--- begin Task inputs ---

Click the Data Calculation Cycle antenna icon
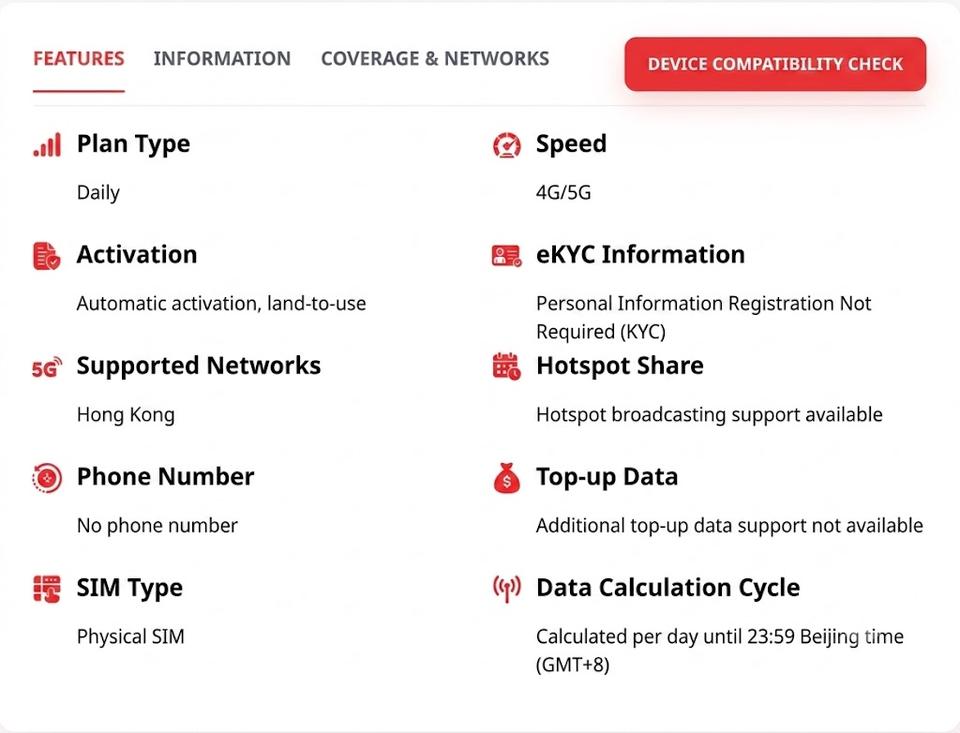The height and width of the screenshot is (733, 960). pos(507,588)
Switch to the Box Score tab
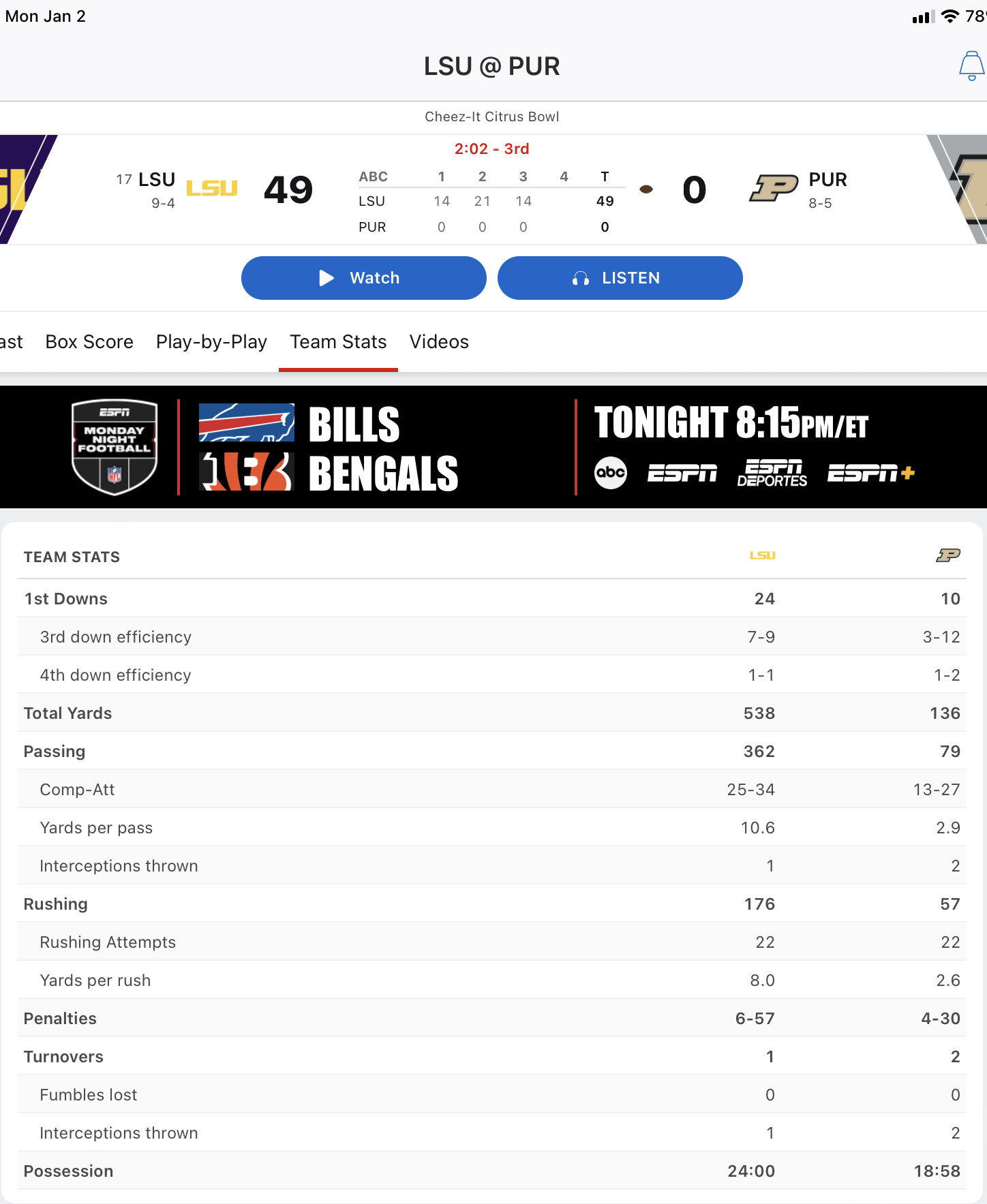The image size is (987, 1204). point(89,342)
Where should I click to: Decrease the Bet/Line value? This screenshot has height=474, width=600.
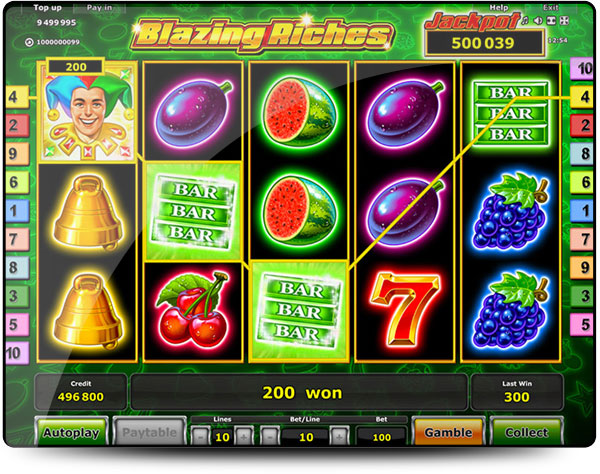270,437
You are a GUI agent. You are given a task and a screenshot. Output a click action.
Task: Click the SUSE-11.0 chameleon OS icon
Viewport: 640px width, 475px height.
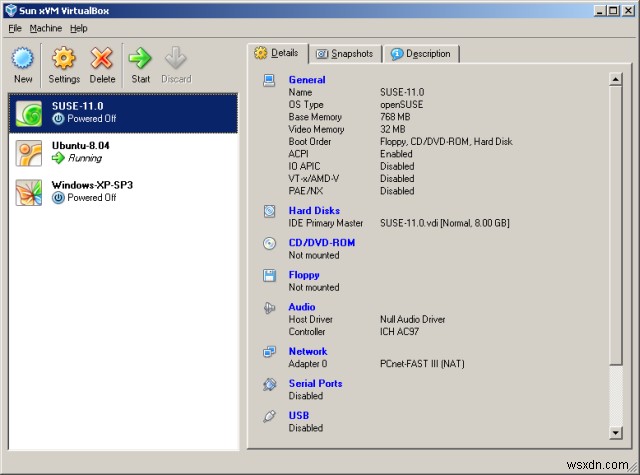(28, 112)
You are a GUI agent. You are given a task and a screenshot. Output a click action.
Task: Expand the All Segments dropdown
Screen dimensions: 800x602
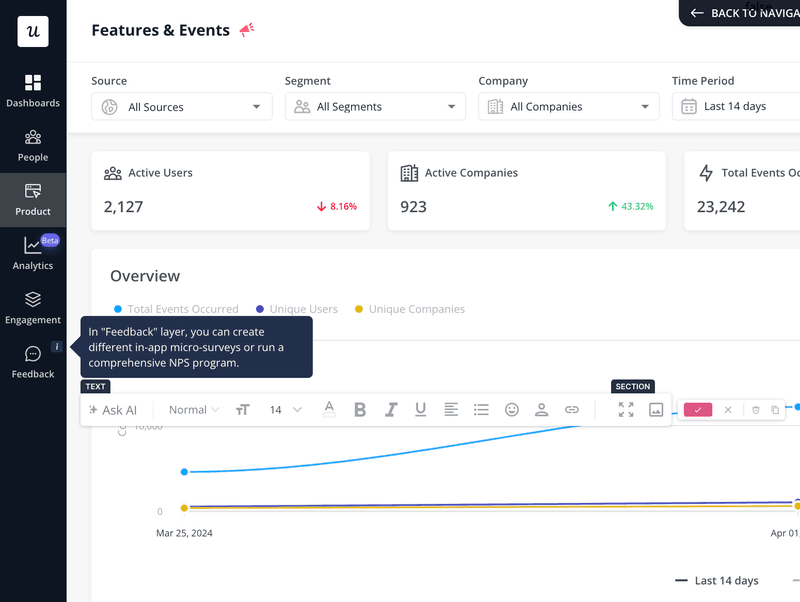[375, 106]
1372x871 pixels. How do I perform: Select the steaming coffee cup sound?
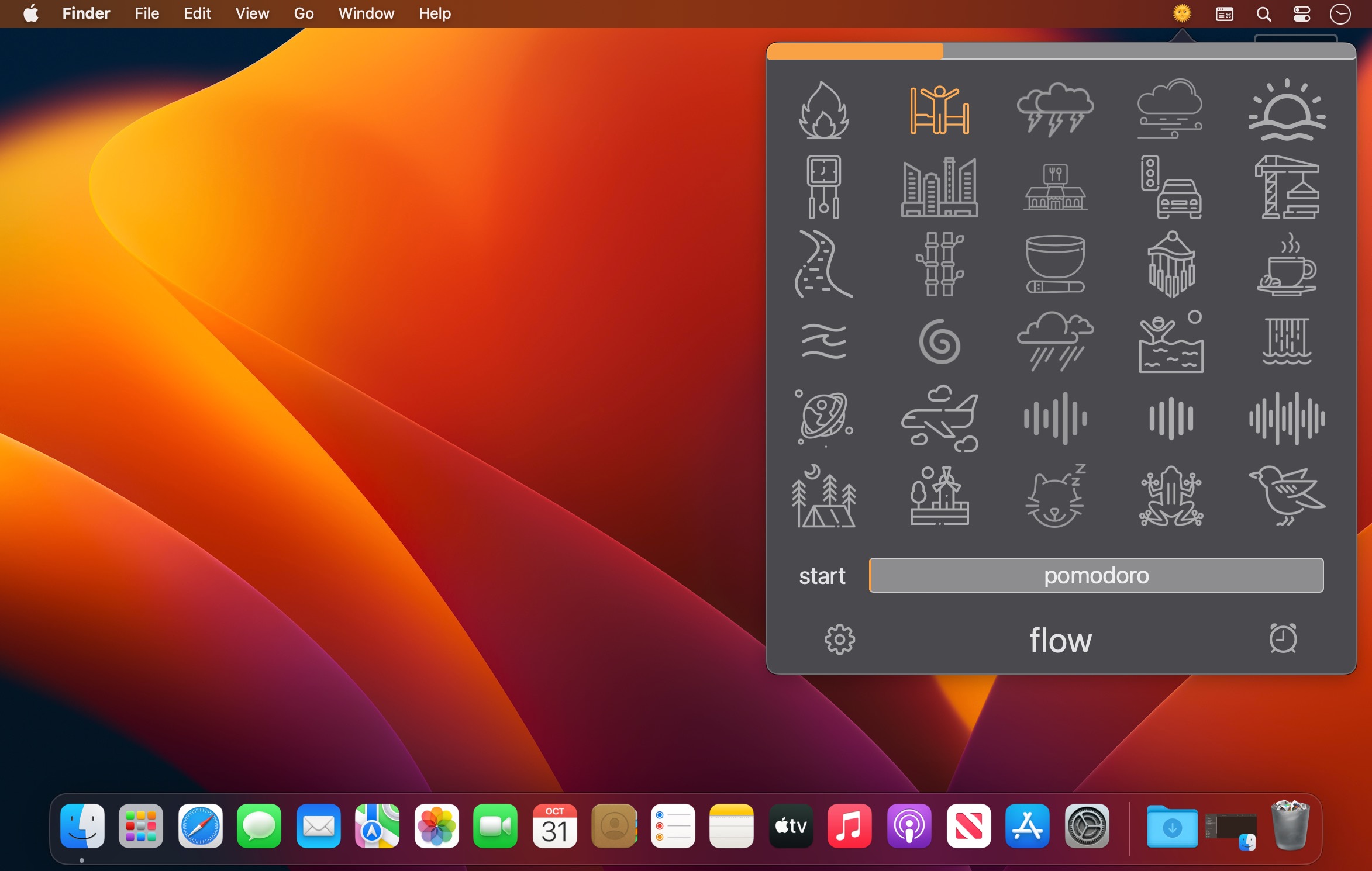pos(1287,264)
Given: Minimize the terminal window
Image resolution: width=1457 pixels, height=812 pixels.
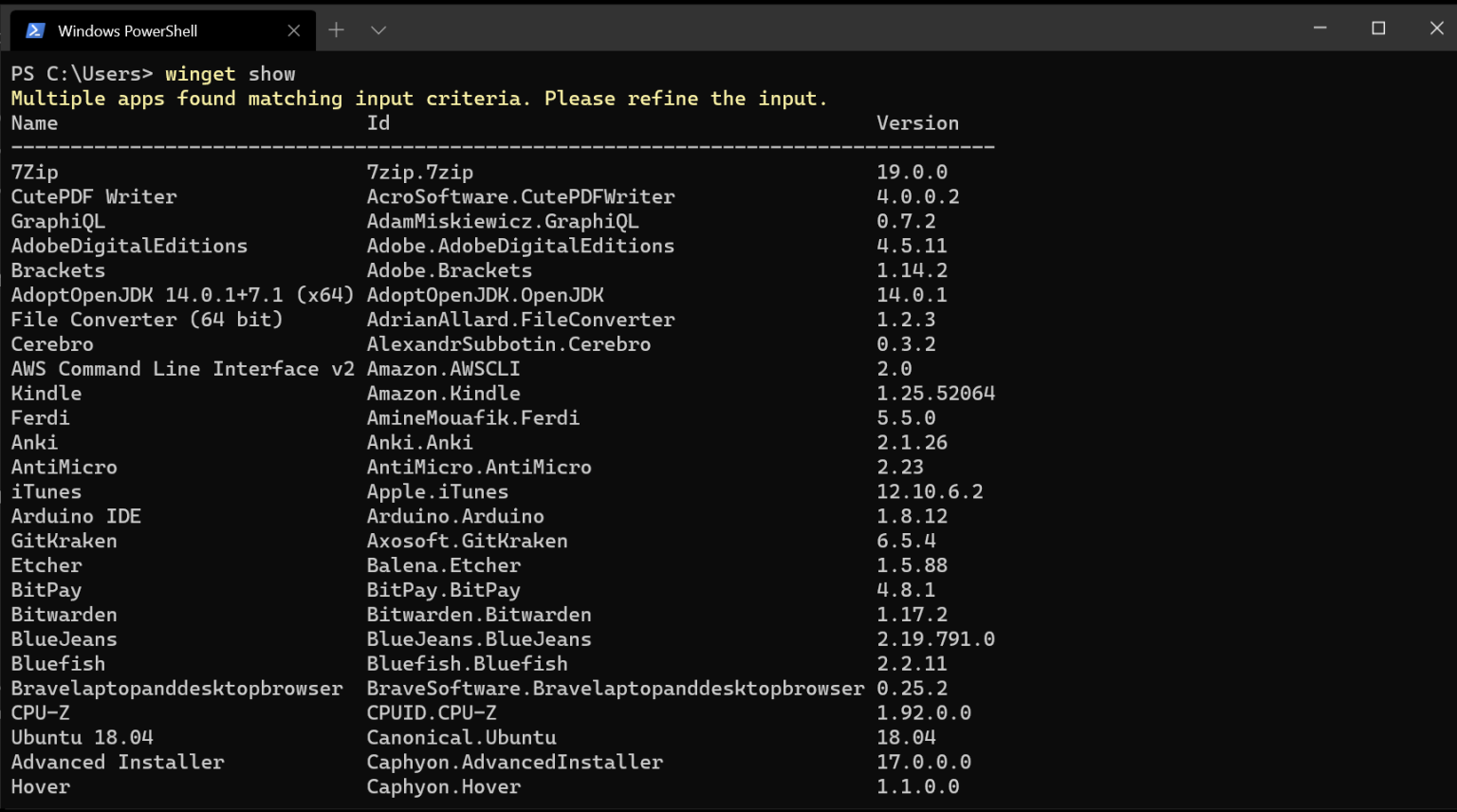Looking at the screenshot, I should pyautogui.click(x=1319, y=28).
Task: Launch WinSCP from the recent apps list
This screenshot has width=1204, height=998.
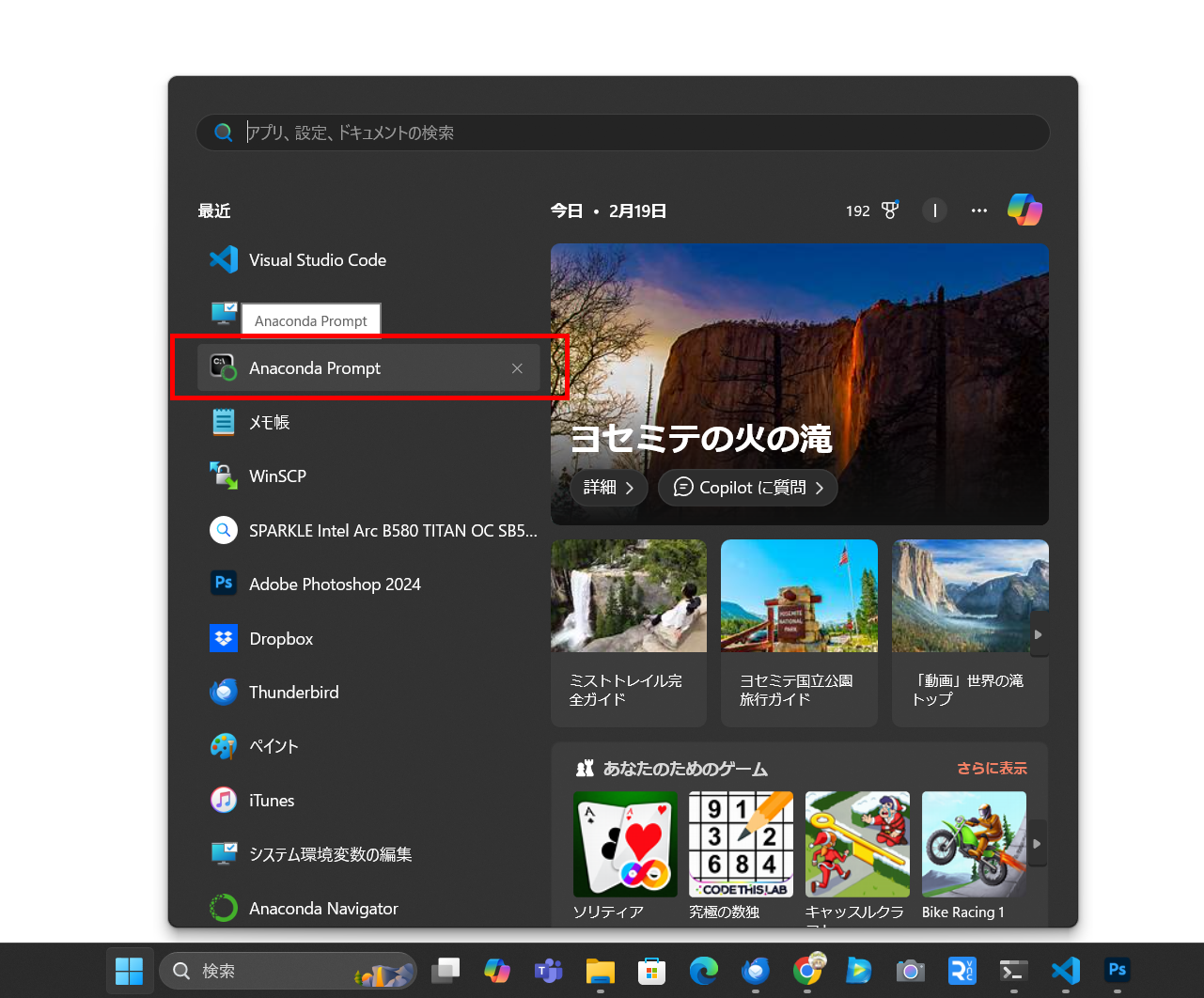Action: click(277, 476)
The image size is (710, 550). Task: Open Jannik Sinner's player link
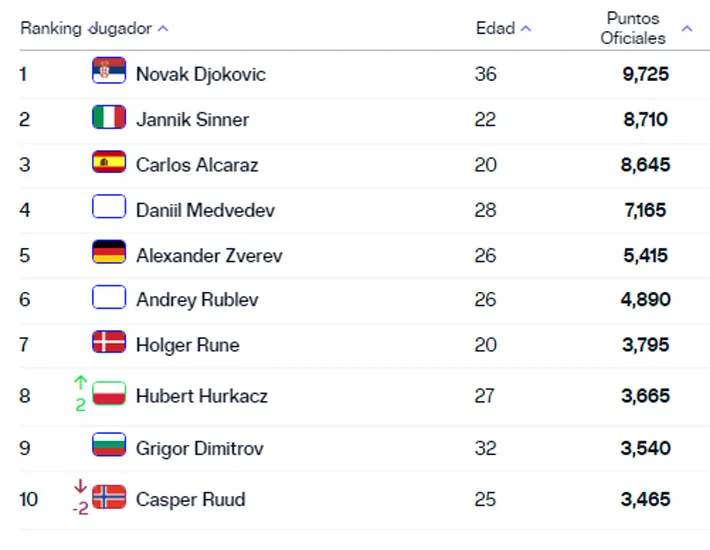pyautogui.click(x=192, y=120)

--- end Task inputs ---

What you need to do
Recast the rows above as a JSON list of strings with one string per line, skipping blank lines. Leave the pictures out.

Reply to the exercise
[
  "Click the Data Calculation Cycle antenna icon",
  "The height and width of the screenshot is (733, 960). pos(507,588)",
  "Switch to the Box Score tab",
  "The image size is (987, 1204). point(89,342)",
  "Where should I click to: Decrease the Bet/Line value? This screenshot has height=474, width=600.",
  "270,437",
  "You are a GUI agent. You are given a task and a screenshot. Output a click action.",
  "Task: Click the SUSE-11.0 chameleon OS icon",
  "Viewport: 640px width, 475px height.",
  "(28, 112)",
  "You are a GUI agent. You are given a task and a screenshot. Output a click action.",
  "Task: Expand the All Segments dropdown",
  "Screen dimensions: 800x602",
  "[375, 106]",
  "1372x871 pixels. How do I perform: Select the steaming coffee cup sound?",
  "pos(1287,264)",
  "Given: Minimize the terminal window",
  "Image resolution: width=1457 pixels, height=812 pixels.",
  "Looking at the screenshot, I should pyautogui.click(x=1319, y=28).",
  "Task: Launch WinSCP from the recent apps list",
  "This screenshot has width=1204, height=998.",
  "Action: click(277, 476)",
  "The image size is (710, 550). Task: Open Jannik Sinner's player link",
  "pyautogui.click(x=192, y=120)"
]